>>>

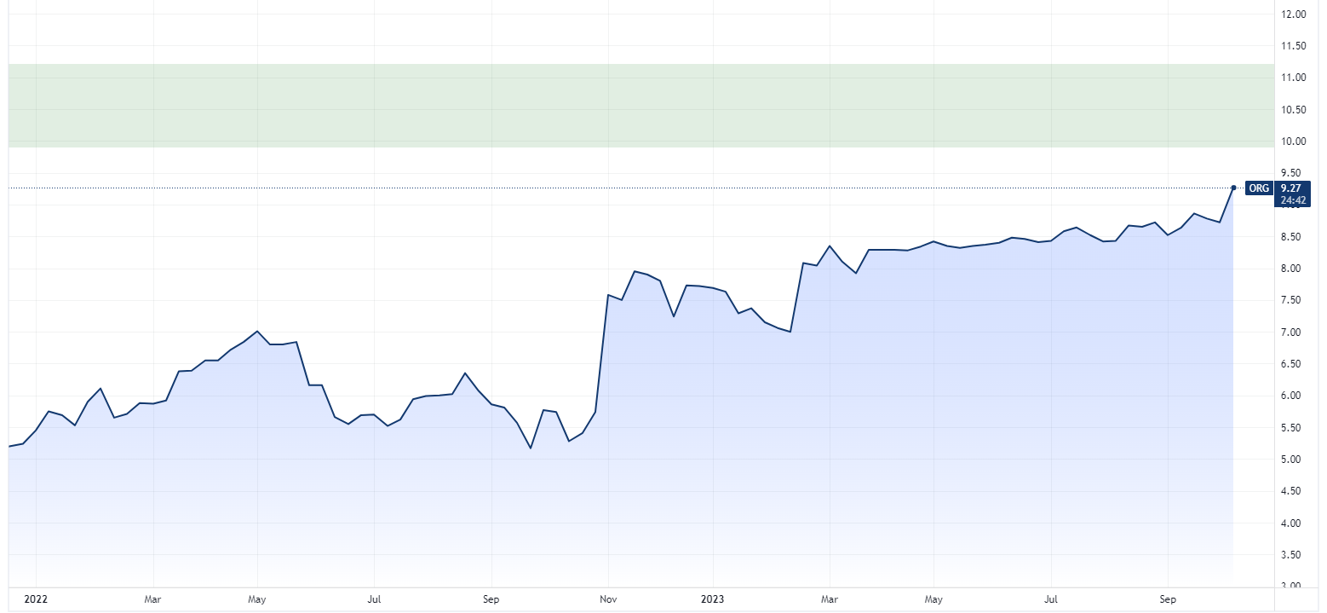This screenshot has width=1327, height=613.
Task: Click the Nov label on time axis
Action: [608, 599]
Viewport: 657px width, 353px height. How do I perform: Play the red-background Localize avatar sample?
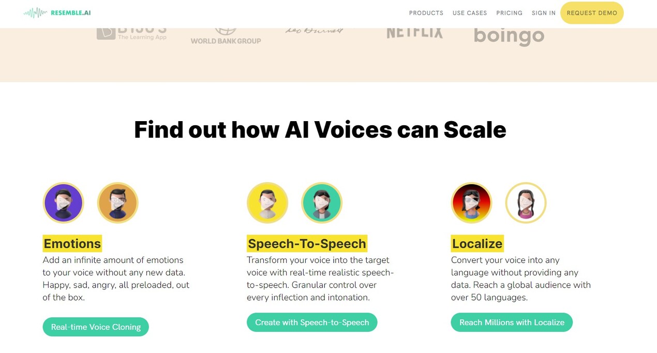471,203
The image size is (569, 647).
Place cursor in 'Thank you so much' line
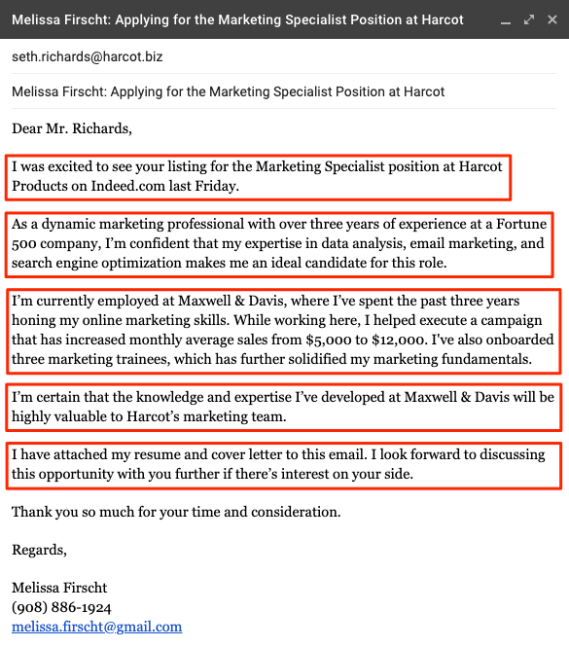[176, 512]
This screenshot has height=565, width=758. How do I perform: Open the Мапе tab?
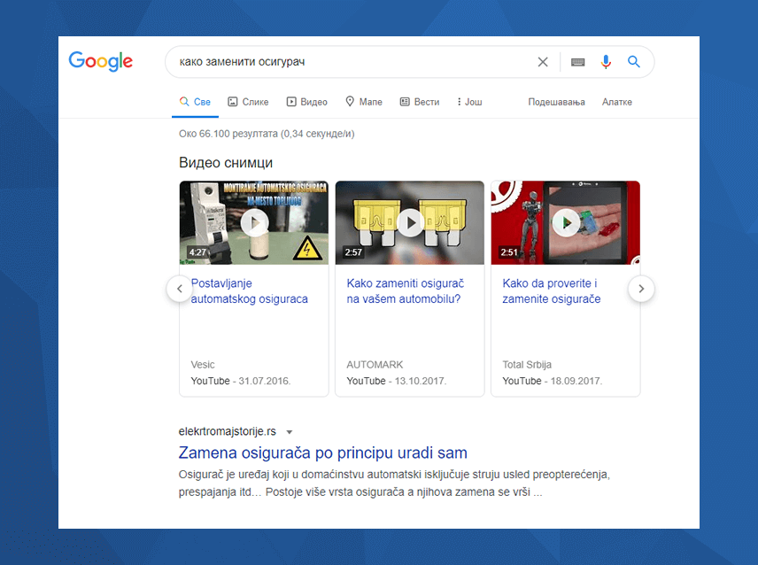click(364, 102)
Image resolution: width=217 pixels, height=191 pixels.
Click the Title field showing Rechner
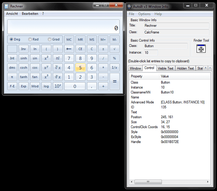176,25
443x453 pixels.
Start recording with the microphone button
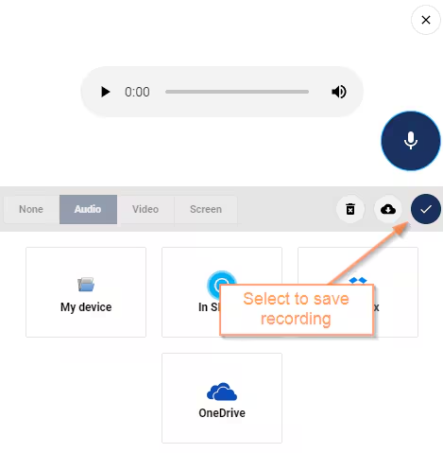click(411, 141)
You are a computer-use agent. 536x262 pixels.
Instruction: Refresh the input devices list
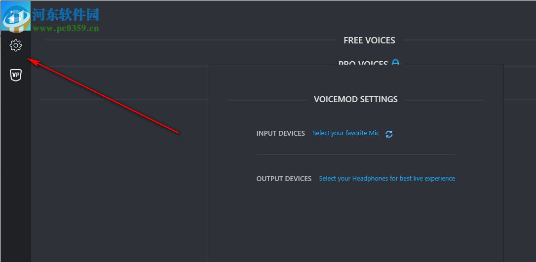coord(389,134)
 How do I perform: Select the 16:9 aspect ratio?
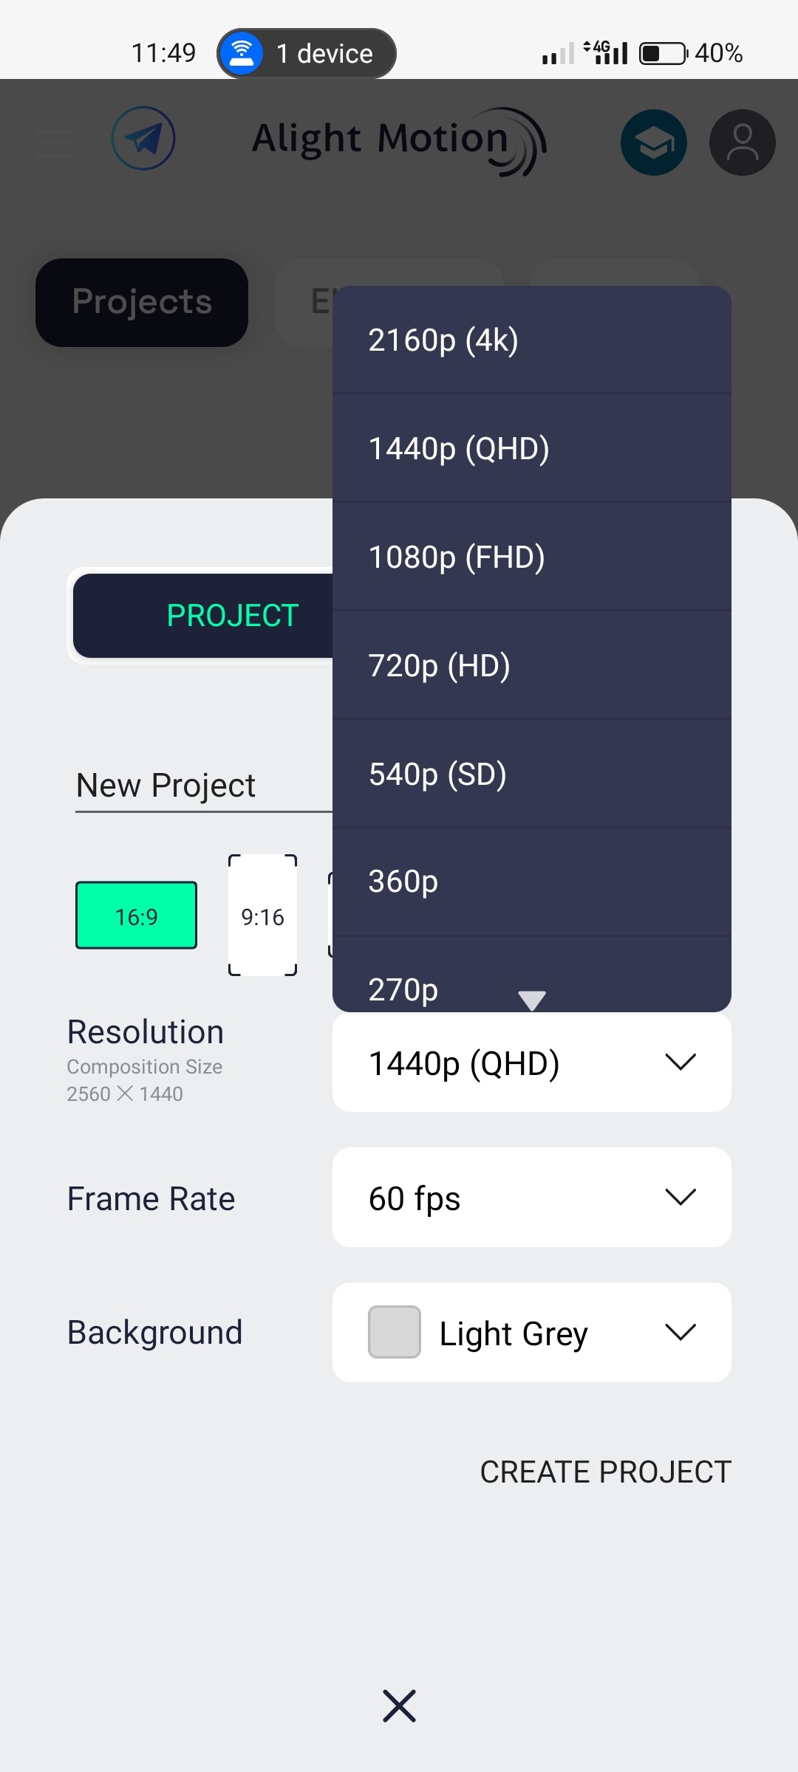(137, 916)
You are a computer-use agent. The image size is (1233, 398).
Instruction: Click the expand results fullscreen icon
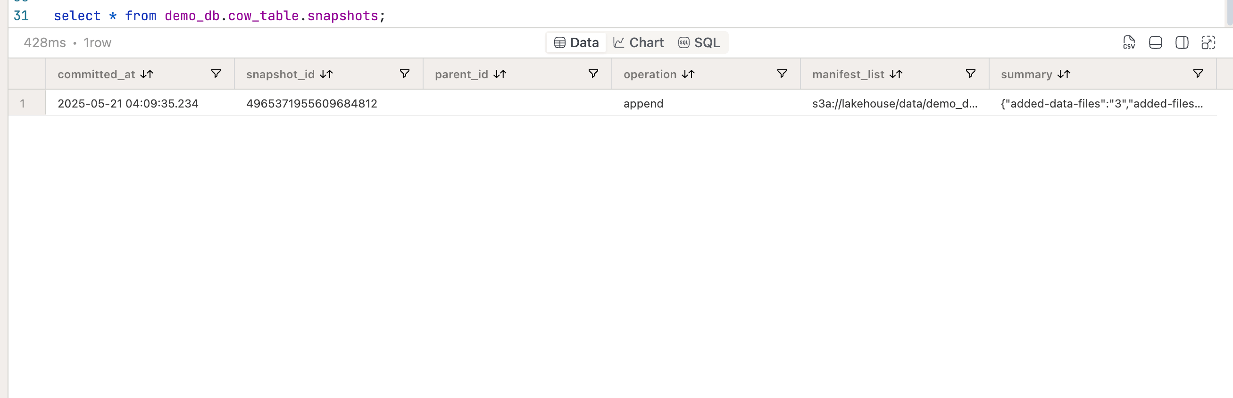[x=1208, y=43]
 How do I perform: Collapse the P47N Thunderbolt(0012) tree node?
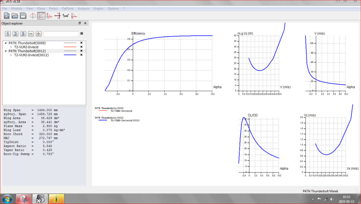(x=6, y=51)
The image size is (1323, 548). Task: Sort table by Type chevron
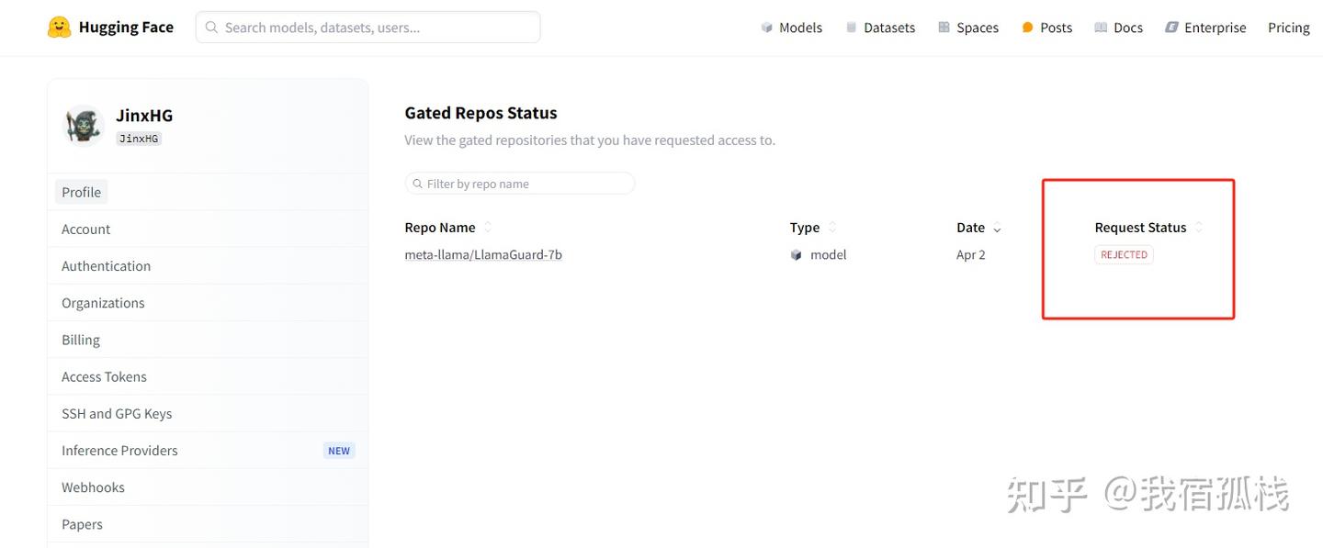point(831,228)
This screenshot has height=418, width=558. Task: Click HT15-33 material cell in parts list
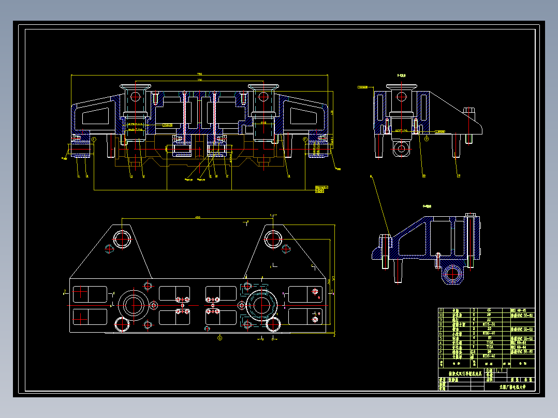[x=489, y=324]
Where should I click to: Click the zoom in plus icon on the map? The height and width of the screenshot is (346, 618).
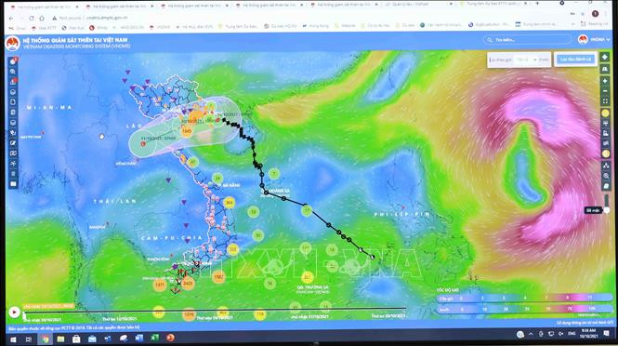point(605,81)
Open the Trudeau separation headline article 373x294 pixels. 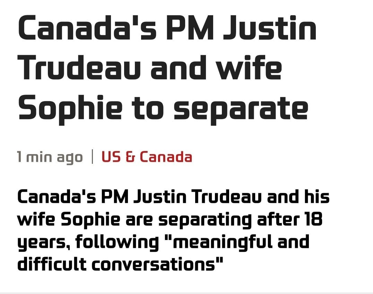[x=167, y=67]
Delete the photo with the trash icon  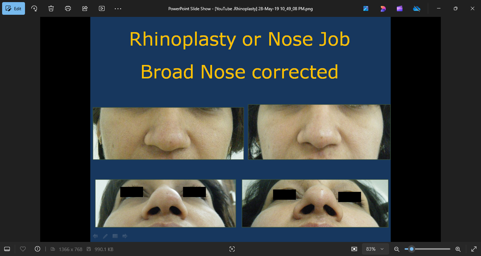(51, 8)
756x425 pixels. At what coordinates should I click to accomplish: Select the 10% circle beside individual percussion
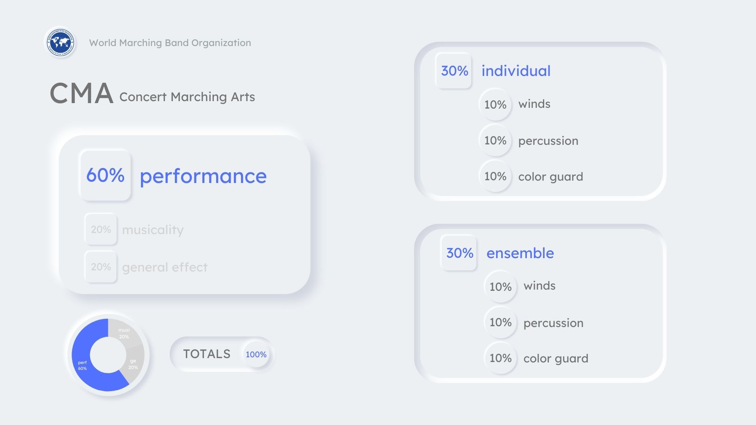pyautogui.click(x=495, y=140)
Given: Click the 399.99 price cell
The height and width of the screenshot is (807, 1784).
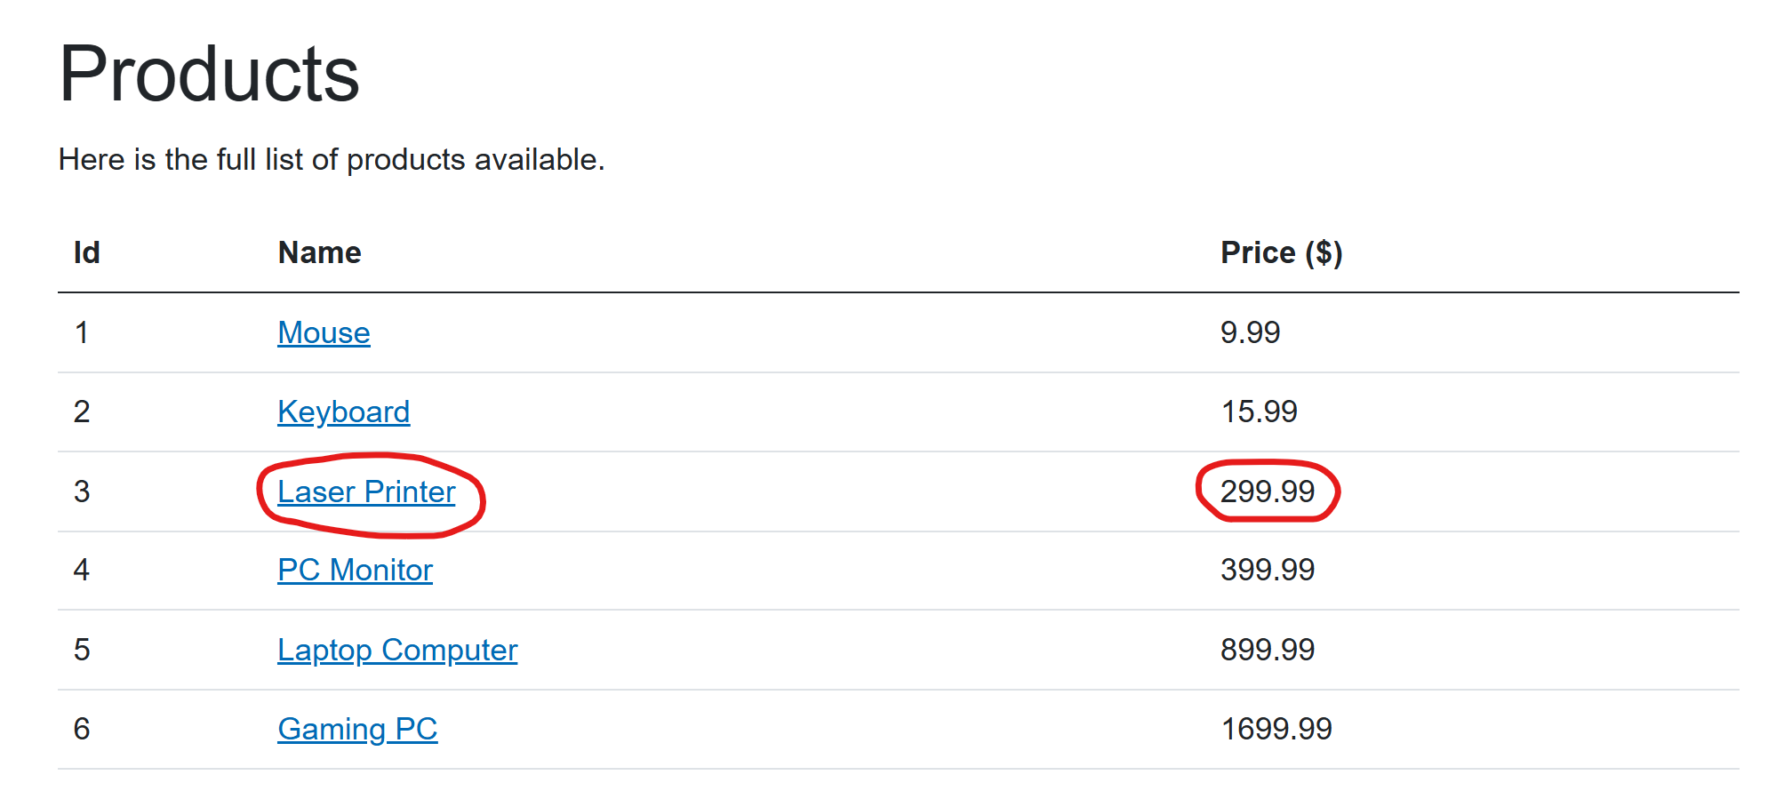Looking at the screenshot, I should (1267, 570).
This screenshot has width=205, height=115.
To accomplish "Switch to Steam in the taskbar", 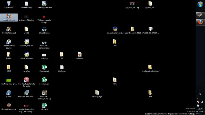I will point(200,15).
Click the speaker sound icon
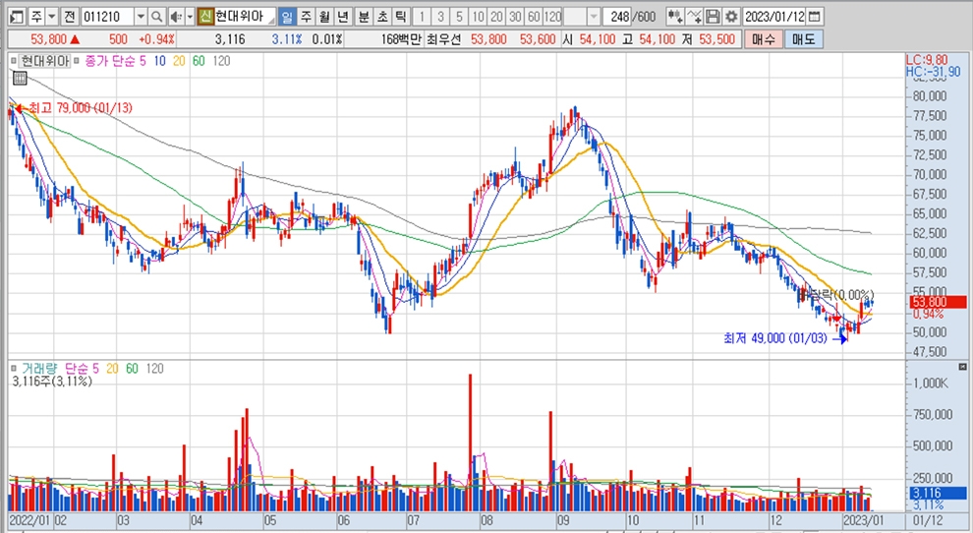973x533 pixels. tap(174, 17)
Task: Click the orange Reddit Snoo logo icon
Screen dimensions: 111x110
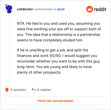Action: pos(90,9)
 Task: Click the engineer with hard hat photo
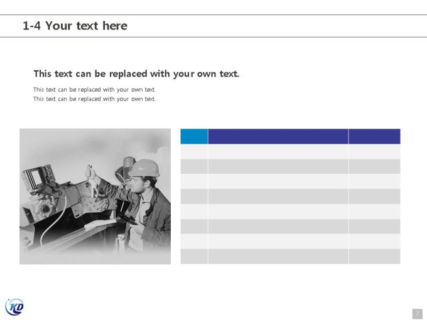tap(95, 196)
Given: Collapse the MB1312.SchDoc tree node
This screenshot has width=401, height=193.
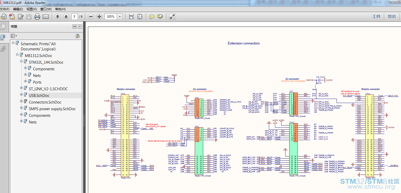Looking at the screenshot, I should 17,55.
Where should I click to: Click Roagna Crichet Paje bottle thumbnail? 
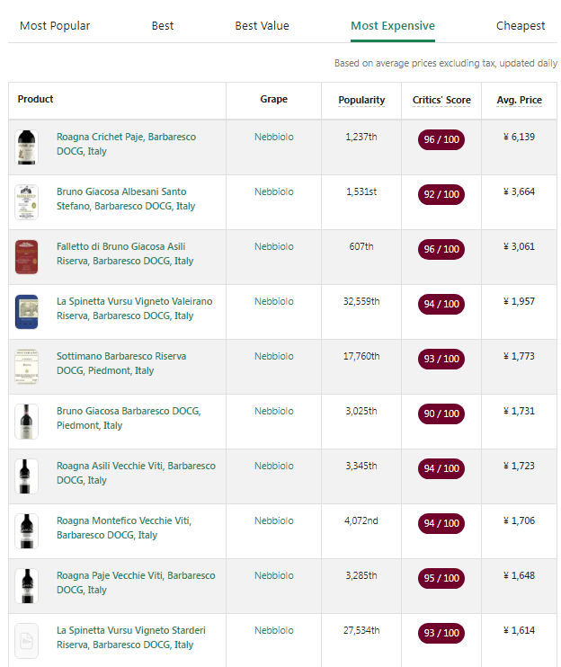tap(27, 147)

<<<

Problem statement →
Select every line of the records holding the string "computer".

Answer below →
You are a computer-use agent. 536x262 pixels.
You are a computer-use agent. The image size is (1233, 398).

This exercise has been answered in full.